>>>>>
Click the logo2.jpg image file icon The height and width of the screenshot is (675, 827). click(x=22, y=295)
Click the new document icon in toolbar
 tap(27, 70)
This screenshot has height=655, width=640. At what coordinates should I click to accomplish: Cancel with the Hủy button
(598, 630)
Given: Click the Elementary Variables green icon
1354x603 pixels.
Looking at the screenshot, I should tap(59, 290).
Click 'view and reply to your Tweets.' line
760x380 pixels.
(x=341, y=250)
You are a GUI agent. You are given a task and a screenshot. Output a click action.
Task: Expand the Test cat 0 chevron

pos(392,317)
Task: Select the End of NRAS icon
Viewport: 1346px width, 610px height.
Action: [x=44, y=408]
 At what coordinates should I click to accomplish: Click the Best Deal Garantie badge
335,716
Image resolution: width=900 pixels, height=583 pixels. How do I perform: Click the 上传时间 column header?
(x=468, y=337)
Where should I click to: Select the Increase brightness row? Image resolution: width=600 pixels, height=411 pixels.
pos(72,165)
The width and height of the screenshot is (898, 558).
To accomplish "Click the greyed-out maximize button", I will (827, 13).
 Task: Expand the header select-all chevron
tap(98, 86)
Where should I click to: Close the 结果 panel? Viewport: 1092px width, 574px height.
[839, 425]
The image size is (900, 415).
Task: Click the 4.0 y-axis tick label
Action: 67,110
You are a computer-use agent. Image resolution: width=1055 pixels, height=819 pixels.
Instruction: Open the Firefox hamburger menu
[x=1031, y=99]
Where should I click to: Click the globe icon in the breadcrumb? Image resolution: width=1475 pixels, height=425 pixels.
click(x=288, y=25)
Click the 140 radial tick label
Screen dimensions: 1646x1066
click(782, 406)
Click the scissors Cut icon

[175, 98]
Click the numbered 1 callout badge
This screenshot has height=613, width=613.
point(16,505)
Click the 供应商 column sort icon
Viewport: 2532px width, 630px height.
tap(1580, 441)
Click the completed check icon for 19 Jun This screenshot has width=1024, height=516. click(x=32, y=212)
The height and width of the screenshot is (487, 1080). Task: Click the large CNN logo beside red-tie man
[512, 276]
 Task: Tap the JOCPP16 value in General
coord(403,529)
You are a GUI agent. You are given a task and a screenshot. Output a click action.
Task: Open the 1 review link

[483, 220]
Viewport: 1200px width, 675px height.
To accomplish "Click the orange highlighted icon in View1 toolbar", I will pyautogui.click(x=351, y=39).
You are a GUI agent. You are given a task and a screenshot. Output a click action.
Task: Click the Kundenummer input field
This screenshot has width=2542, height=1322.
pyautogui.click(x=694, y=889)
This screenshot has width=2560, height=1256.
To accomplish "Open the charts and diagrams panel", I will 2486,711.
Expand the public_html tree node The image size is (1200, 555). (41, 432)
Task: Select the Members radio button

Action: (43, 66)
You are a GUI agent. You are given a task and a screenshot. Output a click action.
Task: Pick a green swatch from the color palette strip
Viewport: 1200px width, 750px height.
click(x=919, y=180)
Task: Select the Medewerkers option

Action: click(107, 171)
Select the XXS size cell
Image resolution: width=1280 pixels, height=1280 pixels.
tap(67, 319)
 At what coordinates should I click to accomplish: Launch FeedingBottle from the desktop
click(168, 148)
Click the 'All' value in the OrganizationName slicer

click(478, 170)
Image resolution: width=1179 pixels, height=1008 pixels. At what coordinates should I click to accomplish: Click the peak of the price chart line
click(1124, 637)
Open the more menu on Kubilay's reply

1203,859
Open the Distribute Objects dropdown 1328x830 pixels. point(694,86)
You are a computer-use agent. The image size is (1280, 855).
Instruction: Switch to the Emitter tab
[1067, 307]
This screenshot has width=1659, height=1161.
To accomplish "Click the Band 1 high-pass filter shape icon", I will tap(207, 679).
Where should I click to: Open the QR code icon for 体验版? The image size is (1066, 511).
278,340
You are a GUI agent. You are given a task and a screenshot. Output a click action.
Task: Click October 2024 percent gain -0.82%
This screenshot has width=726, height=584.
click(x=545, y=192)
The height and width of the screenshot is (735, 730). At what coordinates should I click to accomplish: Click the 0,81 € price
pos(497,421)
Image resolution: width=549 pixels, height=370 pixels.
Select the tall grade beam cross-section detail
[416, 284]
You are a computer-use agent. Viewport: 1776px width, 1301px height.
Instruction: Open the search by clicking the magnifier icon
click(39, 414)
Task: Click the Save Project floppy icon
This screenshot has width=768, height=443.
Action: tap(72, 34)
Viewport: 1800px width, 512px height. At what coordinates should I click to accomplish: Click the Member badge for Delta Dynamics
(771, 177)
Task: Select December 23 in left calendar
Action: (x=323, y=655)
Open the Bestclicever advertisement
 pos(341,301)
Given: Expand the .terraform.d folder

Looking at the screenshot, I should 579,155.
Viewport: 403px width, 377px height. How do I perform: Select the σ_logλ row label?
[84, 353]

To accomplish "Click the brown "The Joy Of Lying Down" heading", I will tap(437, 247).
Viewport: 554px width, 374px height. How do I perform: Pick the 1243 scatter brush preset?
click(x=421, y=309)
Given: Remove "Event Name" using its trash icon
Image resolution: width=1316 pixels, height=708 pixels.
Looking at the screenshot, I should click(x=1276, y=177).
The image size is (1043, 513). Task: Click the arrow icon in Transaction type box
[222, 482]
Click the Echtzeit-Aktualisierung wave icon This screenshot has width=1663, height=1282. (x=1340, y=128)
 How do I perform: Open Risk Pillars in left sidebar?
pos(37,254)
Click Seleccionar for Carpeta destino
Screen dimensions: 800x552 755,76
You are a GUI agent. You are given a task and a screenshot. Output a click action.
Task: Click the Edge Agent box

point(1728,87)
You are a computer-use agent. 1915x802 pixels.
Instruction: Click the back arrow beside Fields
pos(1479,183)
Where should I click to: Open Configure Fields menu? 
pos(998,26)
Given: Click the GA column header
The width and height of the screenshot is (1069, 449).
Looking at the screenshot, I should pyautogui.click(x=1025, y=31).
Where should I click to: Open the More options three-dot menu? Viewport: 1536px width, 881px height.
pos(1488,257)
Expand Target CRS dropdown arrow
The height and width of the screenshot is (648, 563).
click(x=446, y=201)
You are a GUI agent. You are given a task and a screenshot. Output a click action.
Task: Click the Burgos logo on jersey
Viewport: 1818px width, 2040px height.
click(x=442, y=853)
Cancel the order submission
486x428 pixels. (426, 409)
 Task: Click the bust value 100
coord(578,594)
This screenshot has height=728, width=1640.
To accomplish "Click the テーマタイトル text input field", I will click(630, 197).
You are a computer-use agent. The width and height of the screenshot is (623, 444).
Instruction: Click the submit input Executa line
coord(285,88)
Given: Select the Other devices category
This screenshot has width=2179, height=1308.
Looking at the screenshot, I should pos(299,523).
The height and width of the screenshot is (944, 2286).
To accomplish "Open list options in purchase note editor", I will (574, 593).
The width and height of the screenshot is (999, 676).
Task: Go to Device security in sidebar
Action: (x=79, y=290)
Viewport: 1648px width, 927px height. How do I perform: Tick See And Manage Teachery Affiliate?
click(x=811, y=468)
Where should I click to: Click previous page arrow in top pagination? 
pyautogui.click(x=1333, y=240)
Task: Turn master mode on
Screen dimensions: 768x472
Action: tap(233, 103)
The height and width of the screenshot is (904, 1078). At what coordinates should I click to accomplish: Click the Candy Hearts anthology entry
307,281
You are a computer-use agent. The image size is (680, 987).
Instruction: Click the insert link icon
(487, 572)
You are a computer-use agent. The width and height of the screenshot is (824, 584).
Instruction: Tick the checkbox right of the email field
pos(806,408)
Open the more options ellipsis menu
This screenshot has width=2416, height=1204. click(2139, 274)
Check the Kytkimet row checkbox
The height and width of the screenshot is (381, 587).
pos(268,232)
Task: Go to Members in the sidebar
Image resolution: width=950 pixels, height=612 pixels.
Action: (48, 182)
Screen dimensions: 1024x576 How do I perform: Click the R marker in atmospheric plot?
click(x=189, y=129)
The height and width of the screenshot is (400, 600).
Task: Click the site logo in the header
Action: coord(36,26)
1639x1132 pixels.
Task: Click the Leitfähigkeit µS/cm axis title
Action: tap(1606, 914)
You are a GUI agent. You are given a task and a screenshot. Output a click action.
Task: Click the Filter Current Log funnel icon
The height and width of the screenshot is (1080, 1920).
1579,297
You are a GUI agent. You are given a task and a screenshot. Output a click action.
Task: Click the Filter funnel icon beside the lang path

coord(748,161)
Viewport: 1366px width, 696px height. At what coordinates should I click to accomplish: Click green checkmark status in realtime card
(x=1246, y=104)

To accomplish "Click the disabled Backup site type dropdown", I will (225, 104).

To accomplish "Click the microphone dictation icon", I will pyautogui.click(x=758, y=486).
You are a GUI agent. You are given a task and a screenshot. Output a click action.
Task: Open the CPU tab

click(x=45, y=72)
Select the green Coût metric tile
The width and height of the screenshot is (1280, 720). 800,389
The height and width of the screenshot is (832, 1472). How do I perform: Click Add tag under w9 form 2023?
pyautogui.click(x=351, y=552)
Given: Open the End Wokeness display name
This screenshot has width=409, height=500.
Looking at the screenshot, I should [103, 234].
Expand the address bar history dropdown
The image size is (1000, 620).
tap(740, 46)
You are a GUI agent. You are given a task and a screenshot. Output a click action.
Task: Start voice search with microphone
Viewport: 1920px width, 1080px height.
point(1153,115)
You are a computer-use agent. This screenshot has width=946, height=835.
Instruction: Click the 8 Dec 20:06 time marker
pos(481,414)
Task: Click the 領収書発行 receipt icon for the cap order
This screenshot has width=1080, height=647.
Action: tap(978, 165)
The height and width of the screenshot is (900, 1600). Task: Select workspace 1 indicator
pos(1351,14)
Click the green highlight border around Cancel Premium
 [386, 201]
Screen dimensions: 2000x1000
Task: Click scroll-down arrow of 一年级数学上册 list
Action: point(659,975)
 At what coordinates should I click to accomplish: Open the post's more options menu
<<<<<
Given problem
Write out, unchanged, the lines of the items starting at the line that contains "Where should I click to: Click the" and ending at the line that contains "Action: click(107, 171)", including both of those lines.

Result below
Where should I click to: Click the globe icon in the breadcrumb? Image resolution: width=1475 pixels, height=425 pixels.
click(x=288, y=25)
Click the 140 radial tick label
Screen dimensions: 1646x1066
click(782, 406)
Click the scissors Cut icon

[175, 98]
Click the numbered 1 callout badge
This screenshot has height=613, width=613.
point(16,505)
Click the 供应商 column sort icon
Viewport: 2532px width, 630px height.
tap(1580, 441)
Click the completed check icon for 19 Jun This screenshot has width=1024, height=516. click(x=32, y=212)
The height and width of the screenshot is (487, 1080). Task: Click the large CNN logo beside red-tie man
[512, 276]
 Task: Tap the JOCPP16 value in General
coord(403,529)
You are a GUI agent. You are given a task and a screenshot. Output a click action.
Task: Open the 1 review link

[483, 220]
Viewport: 1200px width, 675px height.
To accomplish "Click the orange highlighted icon in View1 toolbar", I will pyautogui.click(x=351, y=39).
You are a GUI agent. You are given a task and a screenshot. Output a click action.
Task: Click the Kundenummer input field
This screenshot has width=2542, height=1322.
pyautogui.click(x=694, y=889)
This screenshot has width=2560, height=1256.
To accomplish "Open the charts and diagrams panel", I will 2486,711.
Expand the public_html tree node The image size is (1200, 555). (41, 432)
Task: Select the Members radio button

Action: (43, 66)
You are a GUI agent. You are given a task and a screenshot. Output a click action.
Task: Pick a green swatch from the color palette strip
Viewport: 1200px width, 750px height.
click(x=919, y=180)
Task: Select the Medewerkers option

Action: click(107, 171)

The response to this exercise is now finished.